Julián Marchena Valleriestra (March 14, 1897 – May 5, 1985) was a Costa Rican poet. He was a recipient of the Magón National Prize for Culture in 1963.

Much of his poetry, such as Vuelo supremo, Viajar, viajar, and Lo efímero y Romance de las carretas, form part of the collective memory of Costa Rica. Along with the Concherías of Aquileo J. Echeverría, Alas en fuga, his only book, forms part of the repertory of classical texts that are widely known in the country.

== Biography ==
Julián Marchena was born in San José on March 14, 1897. He later graduated as an accountant from the Liceo de Costa Rica. Afterwards, he studied law for five years, but never graduated as a lawyer.

His first marriage was with Victoria Meza Murillo, they married on July 23, 1930, and they were in Cartago, Costa Rica. His second marriage was to María Segreda Víquez. From 1938 to 1967 and from 1974 to 1979 he served as Director of the Biblioteca Nacional (National Library) and was a member of la Academia Costarricense de la Lengua (Costa Rican Academy of Language).

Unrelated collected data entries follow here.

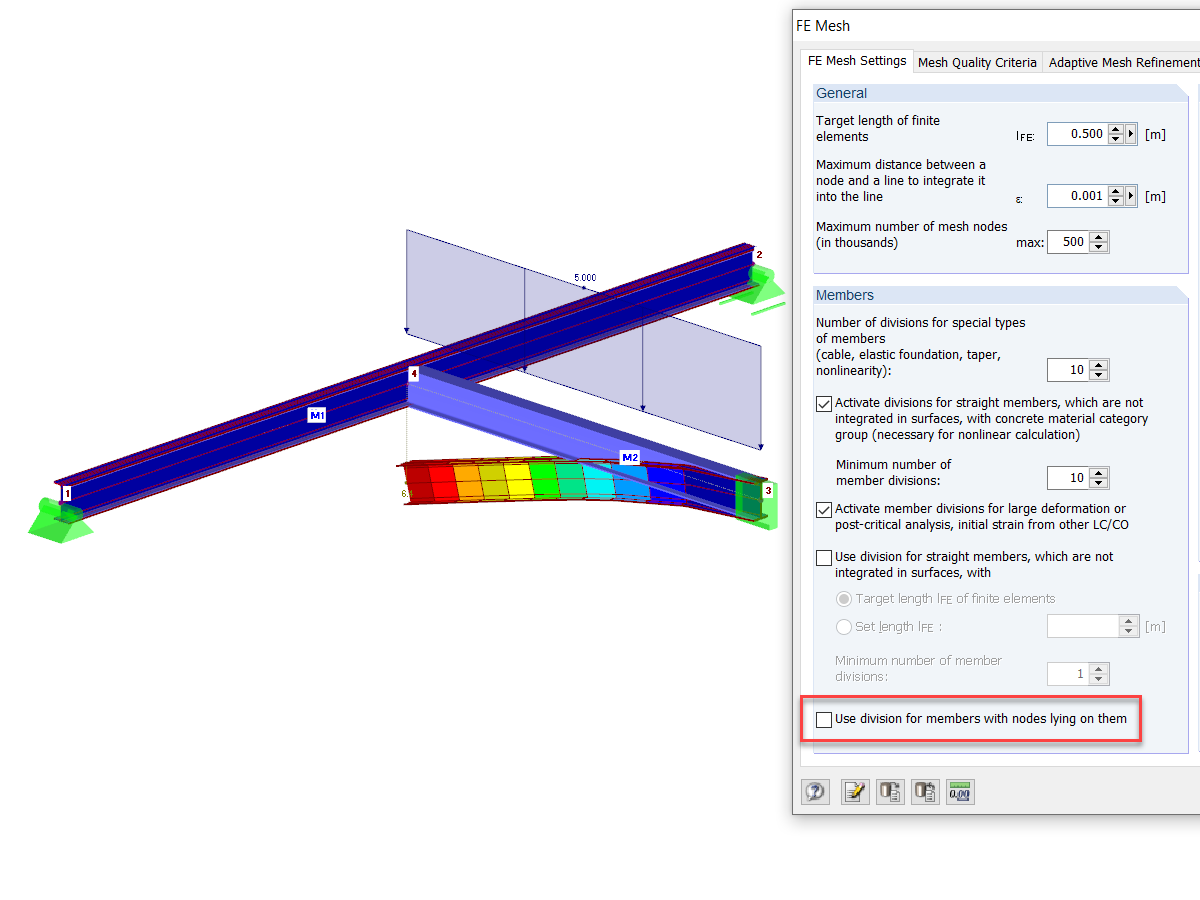Switch to the Adaptive Mesh Refinement tab
Screen dimensions: 1200x900
coord(1122,62)
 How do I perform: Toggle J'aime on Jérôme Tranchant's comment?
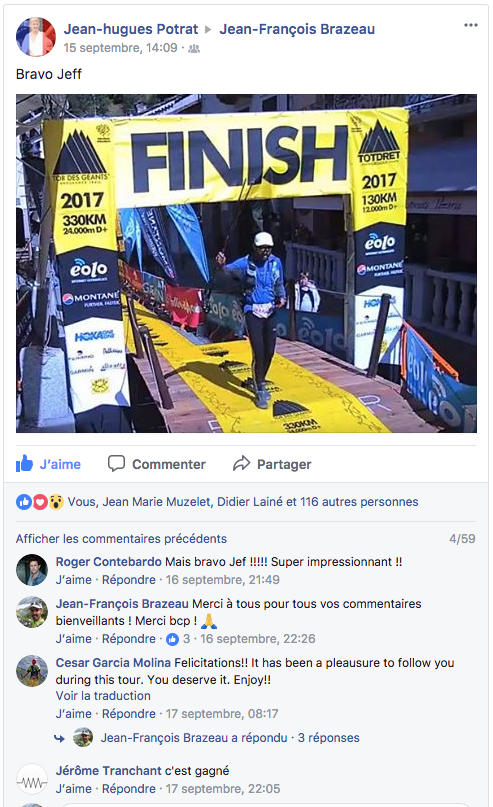74,788

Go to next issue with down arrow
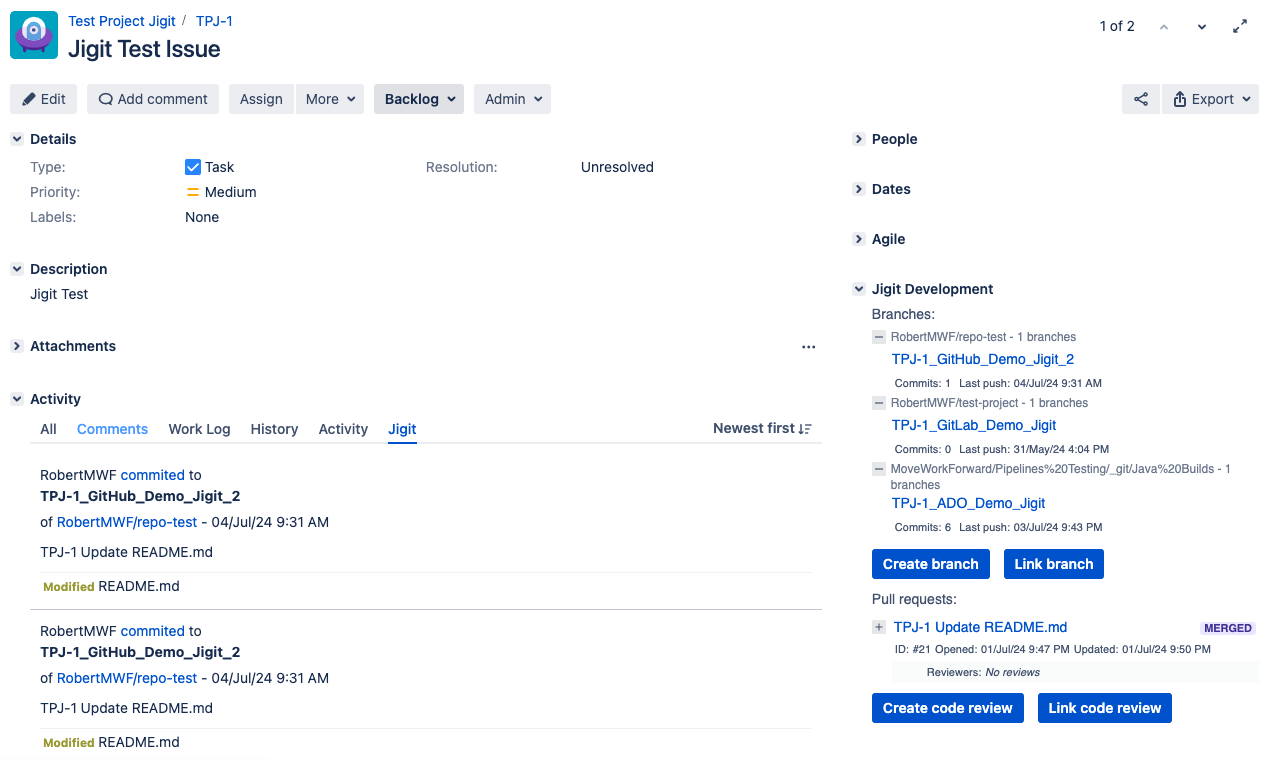coord(1202,27)
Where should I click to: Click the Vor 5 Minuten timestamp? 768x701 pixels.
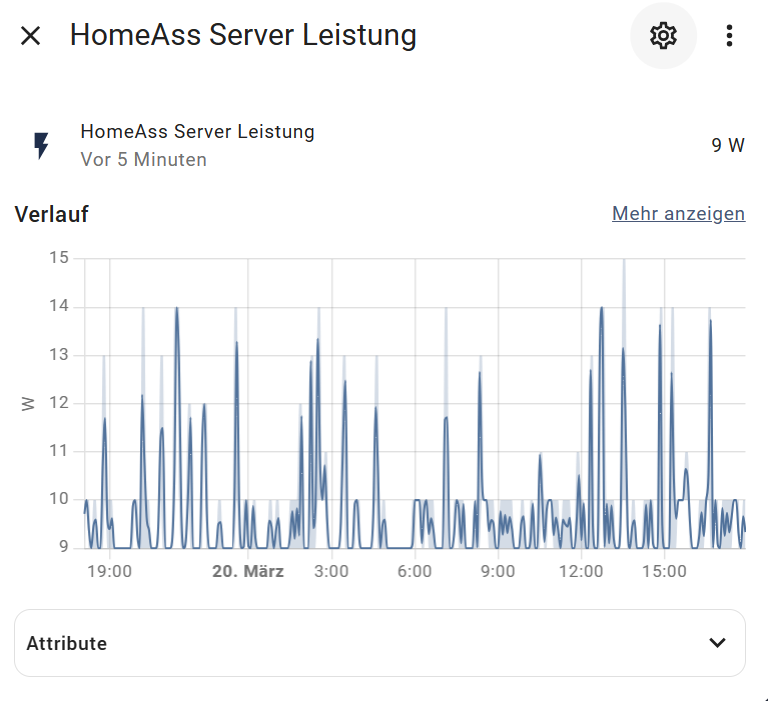[x=144, y=160]
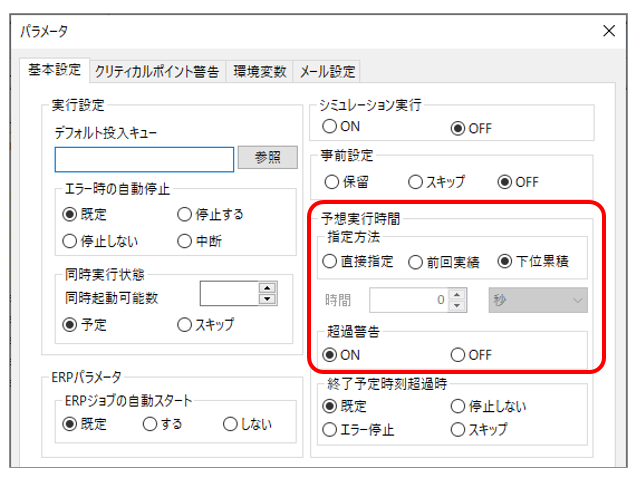Select 中断 under エラー時の自動停止
This screenshot has height=481, width=641.
click(185, 241)
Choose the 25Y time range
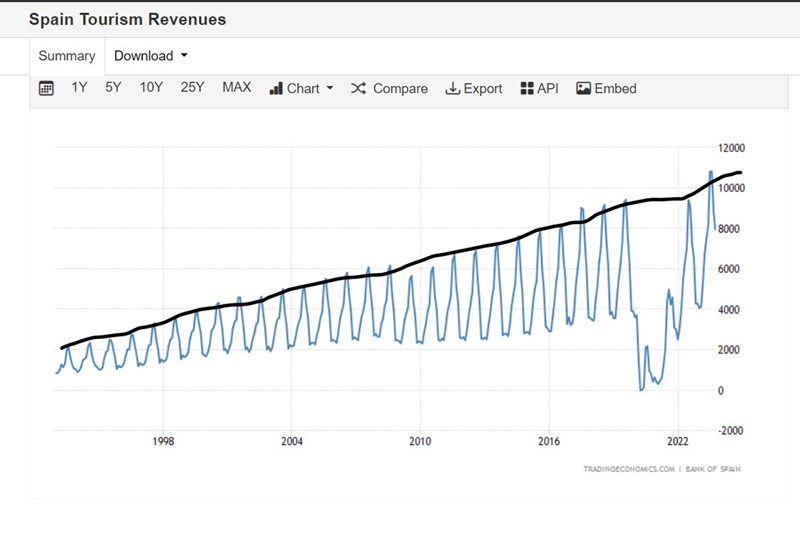Screen dimensions: 800x534 [192, 87]
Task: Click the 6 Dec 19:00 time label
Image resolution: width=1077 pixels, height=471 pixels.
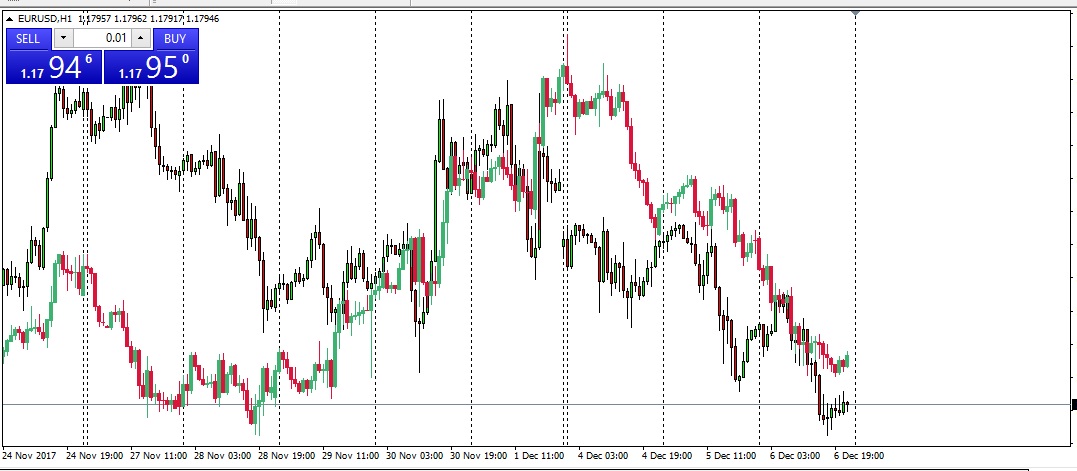Action: click(x=859, y=456)
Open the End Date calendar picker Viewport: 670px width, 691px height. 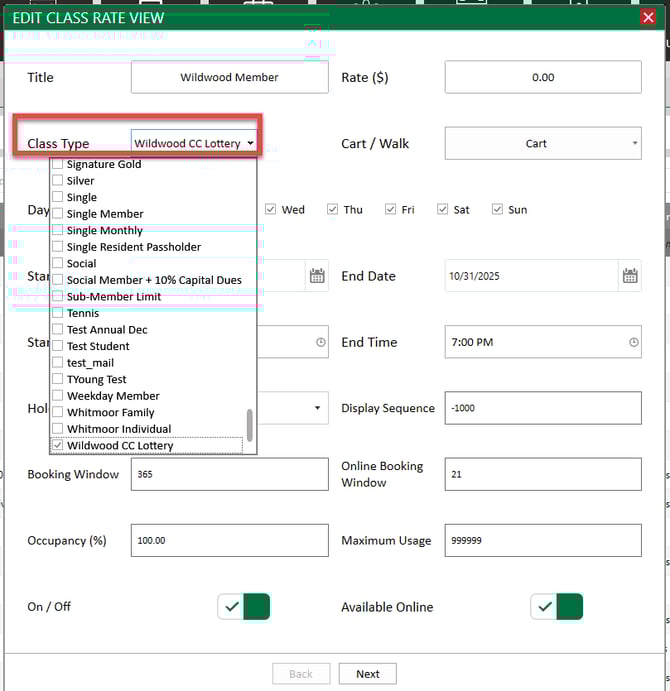click(x=630, y=276)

He published single poems at first; it was not until 1941 that these were compiled into a single book, called Alas en Fuga (Wings in Flight). The book was re-edited in 1965, and some new poems were added. In 1963, he received the Premio Magón, the greatest prize bestowed by the Governor of Costa Rica in recognition of the cultural labor of one person.

Julián Marchena died in San José, May 5, 1985, at the age of 88 and was buried in Catedral, San José, San José, Costa Rica.

== Literary works ==

- Alas en Fuga (1941)
This work has a clear modernist tendency. His poems, even though they are very elaborately constructed, are easy to interpret. Generally, his poems are full of resonance, harmony, concrete images and numerous metaphors. However, he dispenses with high-sounding rhetoric, the exotic and the mythological. In form, Marchena respects the classical formulas of poetry and, as far as content, treats themes such as love, pain, and liberty.

=== Other publications ===

- Amor. 59 pp. 1982
- La biblioteca como medio de cultura: a work read aloud in the National Theatre (Teatro Nacional), on the occasion of the First National Day of the Book, 24 to 31 August 1954. Editorial Atenea, 15 pp.